_Texto citado_.
|---|

Compras por Internet / Eduardo Parra / EP
Hasta hace poco, nosotros íbamos a la tienda. Ahora es la tienda la que viene a nosotros. La tenemos en casa, a un clic del teclado del ordenador. Sin necesidad de quitarnos el pijama, podemos entrar en el comercio incrustado dentro de nuestro domicilio. En los comercios, cabría decir, pues resulta tan sencillo acceder a Zara como a Mercadona, a Dia como a El Corte Inglés. Estos establecimientos, pese a su gigantismo, caben en nuestro pequeño dormitorio o en nuestro diminuto salón o en nuestra cocina americana. Parece mentira que un pequeño ordenador o un teléfono móvil fabricado en China sea capaz de contener tales cantidades de oferta comercial. Y no hemos citado Amazon, a quien le puedes solicitar un producto fabricado en Australia si levantarte del sofá. Este debió de ser el sueño del hombre (y de la mujer, claro) de las cavernas: que la caza llegara mágicamente a la cueva sin necesidad de abandonarla. De ahí que haya que llevar cuidado con lo que se desea.
Significa que el mercado está ya en nuestras venas, en nuestro torrente sanguíneo. Y no solo el mercado. Hoy, por ejemplo, me apetece que llueva y hace sol. No importa: tengo unas gafas de realidad virtual. Me las pongo y elijo el clima que me dé la gana. Ya no he de ir a la montaña porque es la montaña la que viene a mí. Y de forma literal, no metafórica, como sugería hasta ahora el famoso refrán relacionado con Mahoma. Quedan, no obstante, héroes (y heroínas, claro) que aún van al mercado tradicional a hacer la compra, que guardan cola frente a la pescadería o la carnicería y que preguntan al dependiente (o a la dependienta, por supuesto) cómo está su hija, que la semana pasada cayó en cama con unas fiebres de origen desconocido. Gente rara que actúa en función de una lógica según la cual para hacer una trasferencia bancaria es necesario acudir al banco.
A ver si el asunto del teletrabajo se acelera y dejamos atrás también esa antigualla de desplazarnos a la oficina. Es la oficina la que debe llegar hasta nosotros sin necesidad de coger el metro o el autobús, donde las respiraciones de unos (y de unas) se mezclan con las de los otros (y la otras) exponiéndonos a coger cualquier enfermedad. Exponiéndonos, incluso, a enamorarnos.

|---|

_Extractos de líneas_.
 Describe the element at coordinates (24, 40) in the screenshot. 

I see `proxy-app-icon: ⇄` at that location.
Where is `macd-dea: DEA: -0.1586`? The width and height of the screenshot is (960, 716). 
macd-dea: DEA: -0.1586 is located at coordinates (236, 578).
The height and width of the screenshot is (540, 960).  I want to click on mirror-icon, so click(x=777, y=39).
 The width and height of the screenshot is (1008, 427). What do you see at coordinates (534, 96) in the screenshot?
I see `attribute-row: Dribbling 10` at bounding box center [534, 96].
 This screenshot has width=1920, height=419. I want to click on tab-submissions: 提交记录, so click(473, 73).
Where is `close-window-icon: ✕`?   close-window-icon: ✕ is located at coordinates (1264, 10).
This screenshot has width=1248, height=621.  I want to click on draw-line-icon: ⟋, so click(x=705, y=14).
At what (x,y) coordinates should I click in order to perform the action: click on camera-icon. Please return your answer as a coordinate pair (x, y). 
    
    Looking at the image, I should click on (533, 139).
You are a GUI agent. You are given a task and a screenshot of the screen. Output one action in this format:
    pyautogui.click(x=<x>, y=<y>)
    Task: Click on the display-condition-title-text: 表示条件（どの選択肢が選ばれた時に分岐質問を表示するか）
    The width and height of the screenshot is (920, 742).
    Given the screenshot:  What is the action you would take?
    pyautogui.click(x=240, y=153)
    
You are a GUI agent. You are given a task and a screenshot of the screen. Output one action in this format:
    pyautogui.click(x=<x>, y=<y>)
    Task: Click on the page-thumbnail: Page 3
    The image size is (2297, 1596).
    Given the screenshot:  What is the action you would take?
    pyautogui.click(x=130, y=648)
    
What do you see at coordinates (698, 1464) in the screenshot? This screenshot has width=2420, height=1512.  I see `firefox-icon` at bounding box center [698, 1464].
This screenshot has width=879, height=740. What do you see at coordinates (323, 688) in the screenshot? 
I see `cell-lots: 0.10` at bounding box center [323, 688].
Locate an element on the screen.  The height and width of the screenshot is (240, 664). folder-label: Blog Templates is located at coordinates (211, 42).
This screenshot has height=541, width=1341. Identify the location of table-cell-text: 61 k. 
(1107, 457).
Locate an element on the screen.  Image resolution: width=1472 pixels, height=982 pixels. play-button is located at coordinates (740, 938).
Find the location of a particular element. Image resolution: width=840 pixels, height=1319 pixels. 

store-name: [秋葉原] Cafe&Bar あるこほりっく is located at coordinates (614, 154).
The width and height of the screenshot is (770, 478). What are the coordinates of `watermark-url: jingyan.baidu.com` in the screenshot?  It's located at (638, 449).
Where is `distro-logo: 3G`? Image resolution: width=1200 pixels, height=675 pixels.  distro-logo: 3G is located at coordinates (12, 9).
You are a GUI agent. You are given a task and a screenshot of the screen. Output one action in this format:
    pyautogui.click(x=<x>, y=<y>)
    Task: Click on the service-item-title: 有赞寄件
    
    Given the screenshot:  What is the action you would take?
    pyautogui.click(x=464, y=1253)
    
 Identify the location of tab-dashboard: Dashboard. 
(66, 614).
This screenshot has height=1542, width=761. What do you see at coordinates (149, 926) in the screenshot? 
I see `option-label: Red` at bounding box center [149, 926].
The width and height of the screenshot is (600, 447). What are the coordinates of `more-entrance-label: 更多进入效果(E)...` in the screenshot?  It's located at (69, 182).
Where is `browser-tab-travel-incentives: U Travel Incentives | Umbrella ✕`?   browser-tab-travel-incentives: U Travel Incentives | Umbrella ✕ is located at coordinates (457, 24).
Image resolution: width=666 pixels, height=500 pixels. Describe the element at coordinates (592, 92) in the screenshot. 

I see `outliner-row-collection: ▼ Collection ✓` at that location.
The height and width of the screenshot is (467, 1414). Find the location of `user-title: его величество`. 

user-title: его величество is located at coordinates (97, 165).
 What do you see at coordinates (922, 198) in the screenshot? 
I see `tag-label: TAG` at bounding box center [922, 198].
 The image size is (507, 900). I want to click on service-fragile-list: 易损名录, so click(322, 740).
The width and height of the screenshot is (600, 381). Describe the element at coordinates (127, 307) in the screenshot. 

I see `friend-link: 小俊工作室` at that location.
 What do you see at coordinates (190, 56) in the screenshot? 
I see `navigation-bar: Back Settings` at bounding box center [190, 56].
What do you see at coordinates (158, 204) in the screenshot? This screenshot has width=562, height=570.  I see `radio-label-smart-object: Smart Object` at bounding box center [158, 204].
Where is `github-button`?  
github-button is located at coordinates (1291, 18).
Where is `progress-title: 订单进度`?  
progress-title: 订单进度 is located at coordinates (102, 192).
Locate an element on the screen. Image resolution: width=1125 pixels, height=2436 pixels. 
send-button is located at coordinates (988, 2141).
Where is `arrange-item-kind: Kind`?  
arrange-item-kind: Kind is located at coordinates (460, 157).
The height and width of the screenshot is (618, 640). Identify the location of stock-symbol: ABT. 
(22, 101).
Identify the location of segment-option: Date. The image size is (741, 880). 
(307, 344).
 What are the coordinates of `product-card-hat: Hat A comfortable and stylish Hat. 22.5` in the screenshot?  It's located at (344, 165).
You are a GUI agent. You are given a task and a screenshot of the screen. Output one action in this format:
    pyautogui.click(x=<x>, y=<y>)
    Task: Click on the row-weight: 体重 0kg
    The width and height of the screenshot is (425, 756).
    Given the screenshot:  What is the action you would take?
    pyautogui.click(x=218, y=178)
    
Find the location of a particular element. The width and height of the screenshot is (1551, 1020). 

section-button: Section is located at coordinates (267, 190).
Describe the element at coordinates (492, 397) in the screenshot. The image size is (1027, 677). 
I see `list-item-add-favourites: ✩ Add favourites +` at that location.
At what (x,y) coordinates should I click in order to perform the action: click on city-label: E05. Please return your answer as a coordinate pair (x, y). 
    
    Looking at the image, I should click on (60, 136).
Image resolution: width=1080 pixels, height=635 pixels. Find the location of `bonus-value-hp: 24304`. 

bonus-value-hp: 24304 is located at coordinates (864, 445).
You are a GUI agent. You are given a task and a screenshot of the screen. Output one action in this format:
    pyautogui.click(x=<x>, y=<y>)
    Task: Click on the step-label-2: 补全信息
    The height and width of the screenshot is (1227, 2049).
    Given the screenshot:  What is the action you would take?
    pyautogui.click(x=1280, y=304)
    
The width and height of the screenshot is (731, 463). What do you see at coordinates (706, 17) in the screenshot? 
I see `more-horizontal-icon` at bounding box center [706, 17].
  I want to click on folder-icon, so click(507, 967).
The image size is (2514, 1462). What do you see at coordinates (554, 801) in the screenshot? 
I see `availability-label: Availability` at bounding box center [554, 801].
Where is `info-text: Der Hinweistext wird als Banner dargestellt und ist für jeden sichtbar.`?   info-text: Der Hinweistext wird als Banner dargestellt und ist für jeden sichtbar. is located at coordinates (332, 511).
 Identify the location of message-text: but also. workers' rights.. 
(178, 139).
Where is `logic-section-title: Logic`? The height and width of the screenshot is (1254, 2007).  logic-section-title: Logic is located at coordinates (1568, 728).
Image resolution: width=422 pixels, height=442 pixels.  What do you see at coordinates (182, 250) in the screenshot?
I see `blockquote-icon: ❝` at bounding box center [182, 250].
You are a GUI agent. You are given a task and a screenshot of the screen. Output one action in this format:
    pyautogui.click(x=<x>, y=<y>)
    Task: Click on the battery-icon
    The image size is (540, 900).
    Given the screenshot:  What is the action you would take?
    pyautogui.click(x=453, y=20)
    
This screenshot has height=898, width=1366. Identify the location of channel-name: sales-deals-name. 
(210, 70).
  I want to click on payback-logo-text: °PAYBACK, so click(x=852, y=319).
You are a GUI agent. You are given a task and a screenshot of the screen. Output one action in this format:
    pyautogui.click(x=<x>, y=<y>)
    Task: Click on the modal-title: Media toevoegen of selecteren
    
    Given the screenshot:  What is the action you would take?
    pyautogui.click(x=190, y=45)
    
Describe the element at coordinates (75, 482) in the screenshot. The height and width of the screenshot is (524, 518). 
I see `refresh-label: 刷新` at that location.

|---|

_Ejercicio 1_.
Indica si cada afirmación coincide con el texto sobre las compras por Internet, con un sí o un no y las palabras del texto que lo deciden, copiadas sin cambios.
(a) Desde casa se le puede pedir a Amazon un producto fabricado en Australia.
(b) Quien escribe usa unas gafas de realidad virtual para elegir el clima.
(c) Ya no queda nadie que vaya al mercado tradicional a hacer la compra.
_Ejercicio 2_. Imprime el fragmento del texto sobre las compras por Internet que va desde "Significa que el" hasta "acudir al banco.", incluidas estas últimas palabras.

_Respuesta 1_.
(a) Sí: «Amazon, a quien le puedes solicitar un producto fabricado en Australia».
(b) Sí: «tengo unas gafas de realidad virtual. Me las pongo y elijo el clima que me dé la gana».
(c) No: «Quedan, no obstante, héroes (y heroínas, claro) que aún van al mercado tradicional a hacer la compra».

_Respuesta 2_.
Significa que el mercado está ya en nuestras venas, en nuestro torrente sanguíneo. Y no solo el mercado. Hoy, por ejemplo, me apetece que llueva y hace sol. No importa: tengo unas gafas de realidad virtual. Me las pongo y elijo el clima que me dé la gana. Ya no he de ir a la montaña porque es la montaña la que viene a mí. Y de forma literal, no metafórica, como sugería hasta ahora el famoso refrán relacionado con Mahoma. Quedan, no obstante, héroes (y heroínas, claro) que aún van al mercado tradicional a hacer la compra, que guardan cola frente a la pescadería o la carnicería y que preguntan al dependiente (o a la dependienta, por supuesto) cómo está su hija, que la semana pasada cayó en cama con unas fiebres de origen desconocido. Gente rara que actúa en función de una lógica según la cual para hacer una trasferencia bancaria es necesario acudir al banco.